Üstelik, NaaS tek bir tedarikçiyle hem ağ hizmetlerinin hem de güvenlik duvarı üzere güvenlik hizmetlerinin sunulmasını mümkün kılar. Daima dönüşen siber tehditlere ayak uyduramayan işletmeler NaaS modeline geçerek, tehdit savunmalarının gerçek ellerde yürütüldüğünden emin olur.

Sonuç

Tüm bu besbelli faydalara karşın araştırmamız, uygulamanın önünde manilerin hala sürdüğünü gösteriyor. Her ne kadar NaaS yaygın bir halde tanınsa da beş teknoloji başkanından yalnızca ikisi bu kavramı tam olarak anlayabildiklerini söylüyor. Hasebiyle önderlerin yalnızca yüzde 11’inin NaaS’ı oturmuş ve uygulanabilir bir seçenek olarak görmesi hiç şaşırtan değil.

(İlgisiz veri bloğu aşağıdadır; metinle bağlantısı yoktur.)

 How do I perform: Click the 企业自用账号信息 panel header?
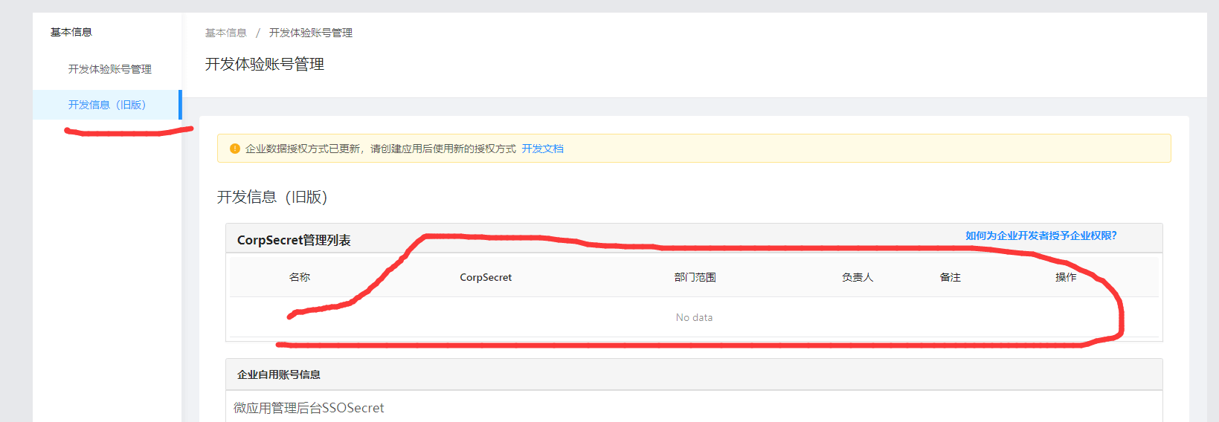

Lakin NaaS modeli daha düşük giriş maliyetleri ve daha fazla esneklik getirmenin yanı sıra, şahısların gereksinimlerine yönelik daha kolay özelleştirme sunabilir. Tıpkı vakitte gelişmiş bir BT grubu esnekliği, çevikliği ve iş kolu takviyeleri ile bir arada, son teknolojilere daha süratli erişim ve daha düzgün hizmet kalitesi sağlanabilir. Ancak bunu gerçeğe dökebilmemiz için farkındalık ve bilgi ortasındaki uçurumu kapatmamız ve NaaS’ın gerçek potansiyelini ortaya çıkarmamız gerekiyor. Bölümdeki bizler için bu, bir sonraki savaş alanı demek.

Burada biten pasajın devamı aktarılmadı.